▶ _SOURCE DOCUMENT_
▼▼▼
By comphermc (http://www.lbpcentral.com/forums/member.php?u=4697)

In this tutorial, we'll cover the process of designing an elevator with many more additional features and functions than the Basic elevator we went over in the Beginner tutorials. It will take much longer to complete, but it will also behave in a much more realistic manner. We will also design failsafes to ensure the elevator cannot be easily broken.


First, we will construct the little elevator car that the player will ride up in. Be sure to drop into the car to ensure it has the right dimensions. Bigger or smaller elevator cars are fine and will work just the same. Give the elevator a little floor made out of dissolve. This will later act as the the trigger that causes the car to go up and down.


Once we have the car, we will build the shaft of the elevator around it. By using the grid mode, we will ensure the elevator car will be flush with the sides of the elevator. You can make the shaft as tall as you would like. Here, we have made the bottom of the shaft out of Dark Matter so as to anchor the whole elevator.


Move the elevator car up slightly to prepare to attach a piston to itself and the Dark Matter below. The piston will be what moves the car up and down. Before we attach the piston, we need to slightly shrink down the car to ensure it never gets stuck. We suggest turning off grid mode, selecting the car, and scaling it down ever so slightly. Even if it doesn’t look like it did much, it ensures that the car will never get stuck.


Turn the small grid back on and attach a piston to the top of the floor of the elevator car and to the Dark Matter below. We have attached the piston in this way so that the car can be flush with the Dark Matter when it is all the way down. After you place the piston, be sure to go into a its tweak menu and set the piston to stiff. This part is important. The piston will only work if it is set to stiff. Also, while you’re in here, tweak the maximum/minimum length of the piston as well as the timing. Feel free to unpause the physics for this part, but be sure to return to pause before moving on. It is at this point you might want to add a floor for the player to get in and out of the elevator.
▲▲▲
▶ _Data entries_
▼▼▼
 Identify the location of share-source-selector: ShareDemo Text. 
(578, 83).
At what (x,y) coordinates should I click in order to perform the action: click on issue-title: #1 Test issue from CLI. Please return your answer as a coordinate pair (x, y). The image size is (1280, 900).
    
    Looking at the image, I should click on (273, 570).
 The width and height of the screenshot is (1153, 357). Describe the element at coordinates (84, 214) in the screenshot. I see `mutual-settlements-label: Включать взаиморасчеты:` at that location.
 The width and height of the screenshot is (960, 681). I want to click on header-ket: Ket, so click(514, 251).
▲▲▲
▶ _YOUR INSTRUCTIONS_
Resume the elevator-building tutorial from where it stops. The rows are separate material and have no connection to the text.

▶ _RESULT FOR THIS EXERCISE_
Now that we have a “working” elevator, we need to set some inputs for the system. Attach a grab switch to the dissolve floor and a small magnetic key switch to the shaft of the elevator, so it is next to the car.


Add a magnetic key right next to the magnetic key switch. Repeat this for the top of the shaft as well.


We will want to tweak the trigger radius for these magnetic key switches to be as small as possible so that they still work (within reason). Shown here is the trigger radius for our magnetic key switches. Try to create something similar by tweaking the radius and angle.

The purpose of those last two magnetic key switches is to define the location of the elevator car. When the car is at the top, the top magnetic key will activate. Similarly the bottom magnetic key will activate when the car is at the bottom of the shaft. Now that we've got the basic design in, let's get started with the actual guts of it all.

This elevator design will address a common problem in LBP: the elevator going up (or down) without the player. The basic idea for this elevator is to control the direction of the piston controlling the elevator with a toggle switch. If you recall, a toggle switch takes a one-shot input and alternates between ON/OFF each time it is triggered. When the output for the toggle switch is set to directional, it will alternate between OUT and IN.

If we set up the toggle switch through an OR switch, then we can make the elevator change directions if the player grabs the grab switch on the elevator, or if the elevator and the player are on different floors. Consider this: the player grabs the floor, toggling the elevator to change direction, and then jumps off. The elevator will go up without them. Our logic network will recognize that the player and the elevator are on different floors and will trigger the toggle switch, bringing the elevator back down. Since there are two ways that the player and elevator can be on different floors (Sackboy is above and the elevator is below, or Sackboy is below and the elevator is above), we will need three different inputs to our OR gate.

At this point, we invite you to take a look at these logic network diagrams. The first picture is just the standard layout of how all the logic interacts. The following three pictures, then, represent the three ways that our toggle switch can be triggered.


This is the flowchart sort of layout for our logic network.


If we follow the diagram, keeping in mind that Green is TRUE and Red is FALSE, we can decipher what this diagram is telling us. Since the arrows coming from “Sackboy Bottom” and “Elevator Bottom” are green, we can conclude that the player and the elevator are both on the bottom floor. Also, since the arrow coming from “Grab Switch” is green, it is TRUE, so we conclude that the player has grabbed the floor of the elevator. We also see that at least one of the arrows going into the OR switch is green (from the grab switch), so by how we define an OR switch, the OR’s output will be true. Hence, the toggle is activated.


Here we can see from the green arrows that the player is at the top and the elevator is at the bottom. Hence, the AND gate give a TRUE output, so the OR becomes TRUE, and finally the toggle is activated. This, then, causes the elevator to change to the floor in which the player is located.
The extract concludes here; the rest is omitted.